The Lord does not call us to use violence or anger in addressing injustice or oppression. Those only create more anger and a desire for vengeance. The cycle becomes unending – like a feud between two families that continues generation after generation. There can be no end until someone decides to forgive and find a way to work together.
That is our call as followers of Jesus. We are to be the peacemakers who work to find common ground. We are to work together to find and demonstrate the reality that the Good is not limited. There can be enough of existing resources to go around. No one needs to be left out. It’s just that no one can or should have an excess of those resources either.

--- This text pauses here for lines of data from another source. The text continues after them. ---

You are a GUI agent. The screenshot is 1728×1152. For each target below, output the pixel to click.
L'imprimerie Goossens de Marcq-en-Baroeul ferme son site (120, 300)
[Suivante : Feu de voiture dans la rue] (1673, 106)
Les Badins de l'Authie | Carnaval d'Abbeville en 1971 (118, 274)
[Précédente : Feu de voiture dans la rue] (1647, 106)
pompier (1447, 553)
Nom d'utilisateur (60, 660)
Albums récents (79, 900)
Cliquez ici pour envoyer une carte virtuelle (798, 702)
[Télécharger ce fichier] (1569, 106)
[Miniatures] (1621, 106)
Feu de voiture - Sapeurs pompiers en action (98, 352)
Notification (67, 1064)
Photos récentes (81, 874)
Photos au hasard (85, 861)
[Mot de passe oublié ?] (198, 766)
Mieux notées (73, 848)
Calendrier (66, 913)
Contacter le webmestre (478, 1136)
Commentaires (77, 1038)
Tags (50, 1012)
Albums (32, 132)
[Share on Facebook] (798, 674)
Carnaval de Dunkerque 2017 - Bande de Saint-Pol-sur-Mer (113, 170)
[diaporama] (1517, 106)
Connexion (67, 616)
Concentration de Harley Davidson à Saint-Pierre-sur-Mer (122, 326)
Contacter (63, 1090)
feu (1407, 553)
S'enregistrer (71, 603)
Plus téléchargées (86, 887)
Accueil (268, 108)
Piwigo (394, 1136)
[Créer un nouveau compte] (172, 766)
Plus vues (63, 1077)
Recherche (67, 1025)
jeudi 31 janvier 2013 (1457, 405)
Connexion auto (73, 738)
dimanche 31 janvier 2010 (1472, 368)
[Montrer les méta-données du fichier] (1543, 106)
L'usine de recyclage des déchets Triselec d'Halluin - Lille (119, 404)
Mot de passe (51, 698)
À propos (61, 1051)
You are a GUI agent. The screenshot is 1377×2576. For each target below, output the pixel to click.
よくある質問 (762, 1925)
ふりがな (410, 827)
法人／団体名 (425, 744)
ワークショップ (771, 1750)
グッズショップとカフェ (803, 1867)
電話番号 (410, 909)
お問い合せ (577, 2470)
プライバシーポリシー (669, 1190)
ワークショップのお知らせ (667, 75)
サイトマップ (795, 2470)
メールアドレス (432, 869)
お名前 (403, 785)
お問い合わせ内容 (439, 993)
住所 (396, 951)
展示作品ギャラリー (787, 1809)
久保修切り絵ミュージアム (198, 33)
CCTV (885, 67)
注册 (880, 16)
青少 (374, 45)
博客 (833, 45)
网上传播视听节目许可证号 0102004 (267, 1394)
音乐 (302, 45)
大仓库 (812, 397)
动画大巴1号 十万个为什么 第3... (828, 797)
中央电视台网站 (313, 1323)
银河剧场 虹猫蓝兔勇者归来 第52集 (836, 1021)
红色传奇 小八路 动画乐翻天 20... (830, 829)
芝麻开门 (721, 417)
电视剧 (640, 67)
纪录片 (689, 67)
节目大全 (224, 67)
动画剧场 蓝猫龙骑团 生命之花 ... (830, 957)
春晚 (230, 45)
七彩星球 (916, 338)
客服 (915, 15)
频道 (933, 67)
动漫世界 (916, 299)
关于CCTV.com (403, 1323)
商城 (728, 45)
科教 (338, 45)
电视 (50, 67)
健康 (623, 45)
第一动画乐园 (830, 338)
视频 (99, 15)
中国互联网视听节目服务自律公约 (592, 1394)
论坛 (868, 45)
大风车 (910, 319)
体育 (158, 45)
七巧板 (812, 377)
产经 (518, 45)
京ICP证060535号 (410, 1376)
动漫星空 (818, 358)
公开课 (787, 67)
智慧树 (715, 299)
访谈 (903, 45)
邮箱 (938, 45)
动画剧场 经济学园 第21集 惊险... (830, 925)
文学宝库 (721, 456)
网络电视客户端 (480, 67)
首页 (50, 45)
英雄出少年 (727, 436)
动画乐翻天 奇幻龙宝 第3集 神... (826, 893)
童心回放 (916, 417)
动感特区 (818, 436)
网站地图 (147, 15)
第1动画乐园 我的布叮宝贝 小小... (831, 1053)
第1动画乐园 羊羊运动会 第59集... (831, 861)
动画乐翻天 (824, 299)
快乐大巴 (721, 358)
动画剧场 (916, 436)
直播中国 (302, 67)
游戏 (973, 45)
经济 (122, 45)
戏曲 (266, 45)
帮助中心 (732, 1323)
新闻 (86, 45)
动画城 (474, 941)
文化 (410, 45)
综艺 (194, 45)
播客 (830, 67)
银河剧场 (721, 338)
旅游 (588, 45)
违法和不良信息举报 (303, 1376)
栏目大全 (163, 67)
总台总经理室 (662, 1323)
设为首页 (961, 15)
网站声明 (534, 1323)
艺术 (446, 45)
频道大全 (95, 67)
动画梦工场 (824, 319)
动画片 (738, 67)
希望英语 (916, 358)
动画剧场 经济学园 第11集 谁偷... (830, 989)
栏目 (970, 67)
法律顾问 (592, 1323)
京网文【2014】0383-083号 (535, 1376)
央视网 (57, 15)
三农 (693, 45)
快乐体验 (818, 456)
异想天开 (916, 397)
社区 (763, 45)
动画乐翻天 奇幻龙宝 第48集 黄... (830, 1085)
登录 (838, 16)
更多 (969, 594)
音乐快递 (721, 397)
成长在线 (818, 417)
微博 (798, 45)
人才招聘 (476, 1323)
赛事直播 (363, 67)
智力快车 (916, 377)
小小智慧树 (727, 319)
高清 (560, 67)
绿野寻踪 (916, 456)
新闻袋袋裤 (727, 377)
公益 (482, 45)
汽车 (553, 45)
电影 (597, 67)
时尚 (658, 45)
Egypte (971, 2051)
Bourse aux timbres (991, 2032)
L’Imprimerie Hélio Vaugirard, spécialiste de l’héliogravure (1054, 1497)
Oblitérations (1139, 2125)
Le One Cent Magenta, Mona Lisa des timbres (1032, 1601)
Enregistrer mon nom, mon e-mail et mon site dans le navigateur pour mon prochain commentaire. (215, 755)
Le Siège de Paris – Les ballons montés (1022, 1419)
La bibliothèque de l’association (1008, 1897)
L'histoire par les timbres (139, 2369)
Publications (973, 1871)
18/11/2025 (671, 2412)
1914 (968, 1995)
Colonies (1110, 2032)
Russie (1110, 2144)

It’s absolutely the case that some political systems, some governments, some organizations, are not committed to working towards the common good of their people, to say nothing of all humanity. It’s very easy to want to keep a lavish lifestyle or power over others. All too often that can be phrased in religious language or the language of tradition – “that’s just the way it is!” But violence does not bring about positive change any more than the crashing of the waves against it makes the cliff stronger.
The quiet water of love, reconciliation, respectful communication, good-will in conversation, and solution-seeking is what the Lord offers as a spring that wells up inside us and leads to peace among all humans. Bombs will never change hearts. Drone operators can hit where other weapons cannot reach. Security will never come from violence. Those things only provoke anger and a desire for revenge.
Jesus didn’t come with armies. He came with a promise of living water and its power to change our lives, our traditions, our stories and histories. We haven’t always been good at following his lead. But we are called again and again to remember that Jesus didn’t come with armies to force change. He came and offered himself and his life to reopen our relationship with the Father. The Son through whom God proved his love for us, though we were still sinners who kept trying to do it our own way and failing miserably, proved his love with his life, death, and resurrection. (Rom 5:1-2, 5-8)
We are called to the same on this day as we remember both the water at Meribah and Massah and the living water offered to a Samaritan woman at Jacob’s well.